Iron Man has a happy family, the daughter he had dreamed of, this is a life he is unwilling to risk yet he cannot rest with the possibility that he may bring them all back, the protege who pleaded in his arms to save him too. Mark Ruffalo pops in, with a hilarious transformation that combines the geek Banner and brawny Hulk concluding the struggle between the geeky Banner and brawny Hulk. It paves way to a laugh out loud scene where Banner has to recreate Hulk’s destructive rampage. To top it all is Thor’s turn, from the royal princeling to a depressed, overweight alcoholic. He becomes the center of most of the film’s jokes and digs yet still has a very real PTSD. Hawkeye transforms into a vengeful vigilante who’s offered by the same Black Widow who he had helped at some point.
Within the spectrum of the film, every character is given his moment to shine, every previous film is referenced and elevated, even Thor; Dark World, widely considered as one of the weaker films gets greater weight and feeling.
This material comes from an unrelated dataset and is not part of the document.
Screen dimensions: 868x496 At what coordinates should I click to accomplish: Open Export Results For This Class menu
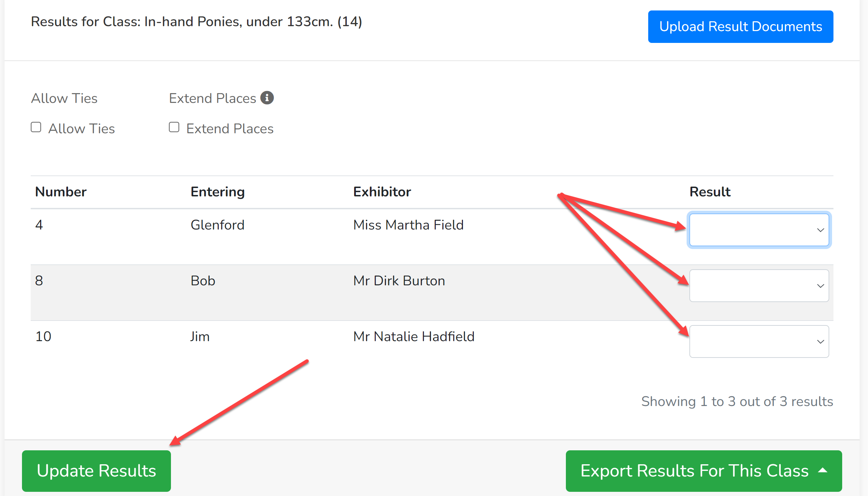coord(704,471)
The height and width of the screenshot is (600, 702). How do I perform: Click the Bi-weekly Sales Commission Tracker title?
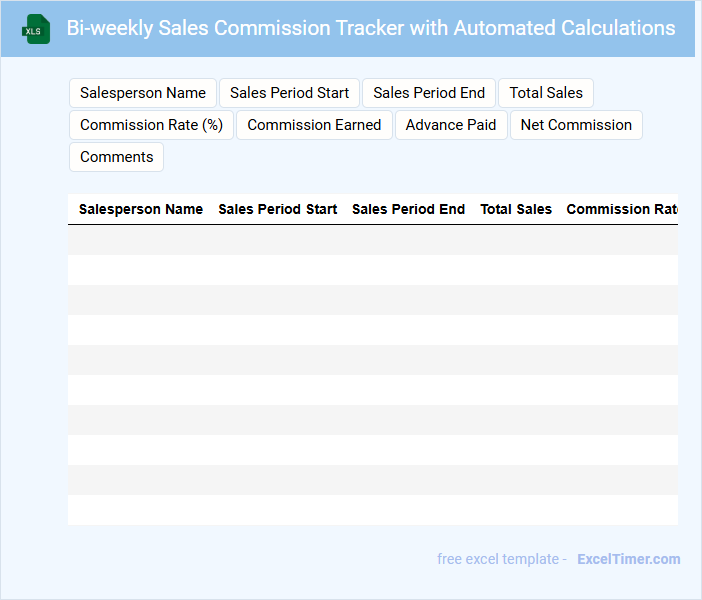coord(371,28)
There are loopholes, but given Marvel, they’re cleverly using it as a way to bring back and explore, in greater detail, fan favorite Loki in a series.
Endgame is the best of Marvel, a monument constructed as a tribute and love letter to its fans. Moments echo brilliantly from earlier films and arcs that began long ago find a beautiful touching end. I seem to be out of control and babbling, but how do I describe the satisfaction of watching lovers seperated by time reunite, a selfish genius sacrificing himself to save all, a selfless soldier finally living the life he deserved, the villain and his cohorts, hyped and shown from a decade finally getting their end. People finally coming to terms and making peace with their past, their parents and their regrets.
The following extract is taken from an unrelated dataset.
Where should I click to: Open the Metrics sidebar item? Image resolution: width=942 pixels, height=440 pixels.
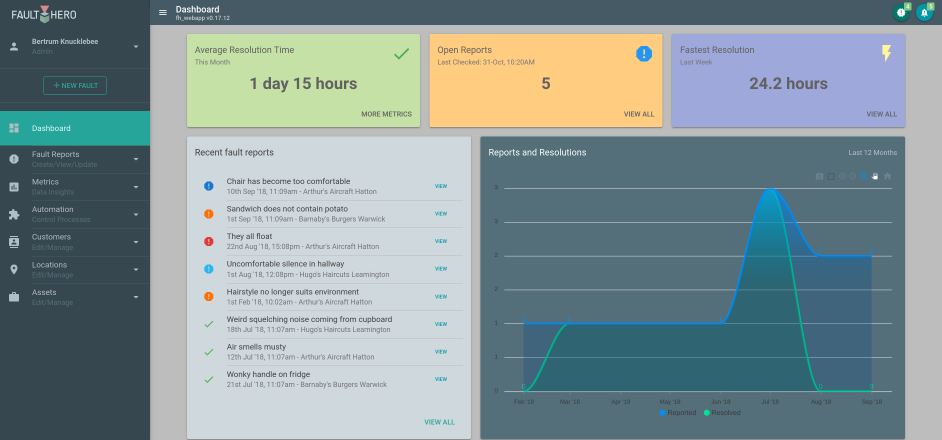point(75,186)
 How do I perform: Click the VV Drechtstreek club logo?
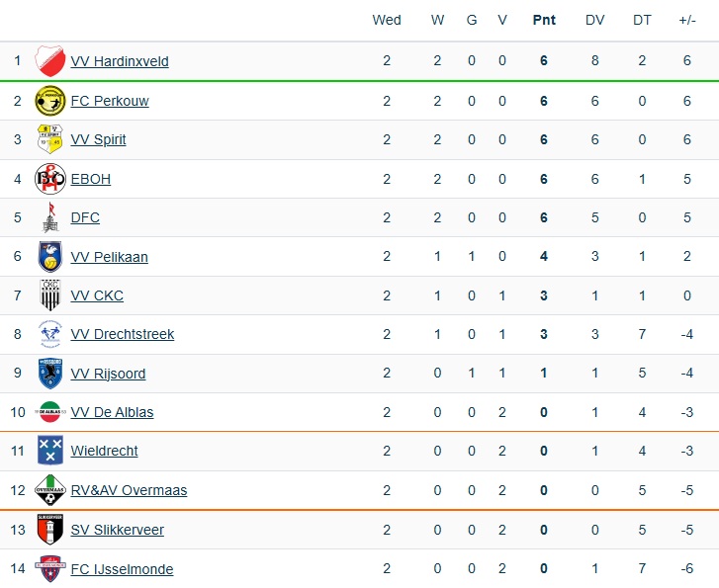[49, 334]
It might be misconstrued as a greatest hits parade only serving its fans, but this too is exceptionally difficult, given how Game Of Thrones, with a whole season and Star Wars with far lesser characters failed to give the satisfactory payoff to all the buildup and myth making it conveyed.
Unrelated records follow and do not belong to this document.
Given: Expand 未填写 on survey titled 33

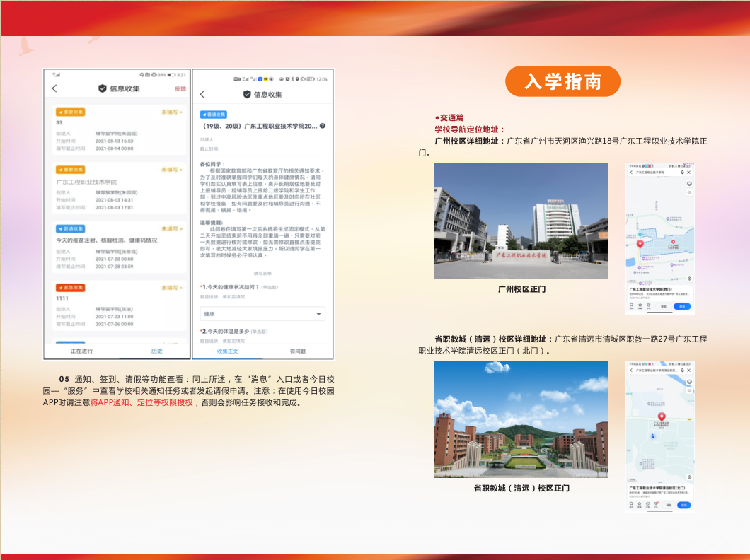Looking at the screenshot, I should tap(172, 112).
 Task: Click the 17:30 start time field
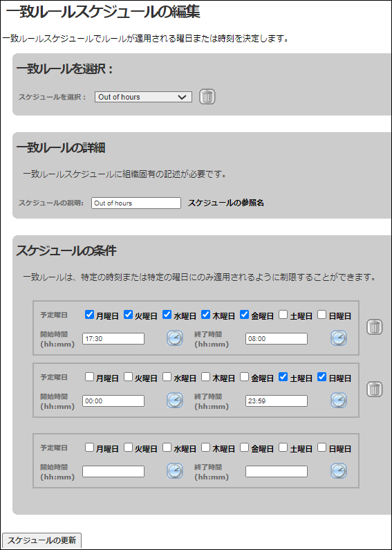(x=113, y=339)
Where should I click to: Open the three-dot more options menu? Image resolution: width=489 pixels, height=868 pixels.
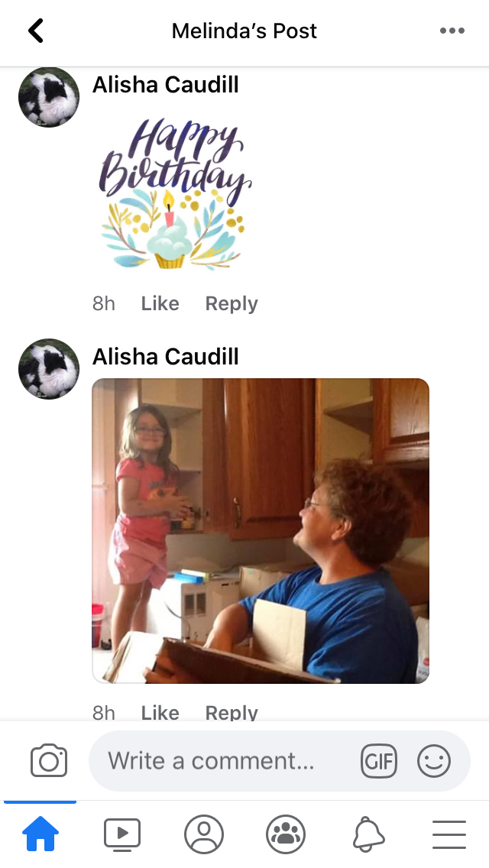tap(452, 31)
The debate still continues; yet I don’t seem to care, all that I wrote, I wrote with the joyful memories it gave me, the heart it had, it may be cinema or a theme park ride, but I love it and so did the audience, they love you 2.8 billion.
Madan
May 19, 2020
Reproducing a comment I left on YT on this topic with small edits for context:
One way to think about this debate is this. How many Marvel fans would be prepared to wipe out the entire history of cinema in exchange for nothing but Marvel universe films? Yes, only Marvel, not even DC. OTOH, are there a lot of moviegoers who can go without watching Marvel films? Yes. This may sound inconceivable if you are firmly ensconced in the Marvel bubble but such people do exist and I am one of them. And I am not some art movie snob who sneers at the idea of making movies out of comic books, I just didn’t grow up on a Captain America diet.
I get that this doesn’t have to be zero-sum, either-or. But we are also fooling ourselves if we think we can have it all. We can’t and we aren’t. More and more capital and power is concentrated in the hands of Disney which means more and more Marvel and more and more Disney classic remakes. This was already the case before covid and now the smaller production houses may well go out of business. But yes, Marty being ‘so offensive’ after making the body of work that he has, is the real problem, totally.
And I will add, in the article, he made clear his concerns were precisely about the economics and about Marvel crowding out other films.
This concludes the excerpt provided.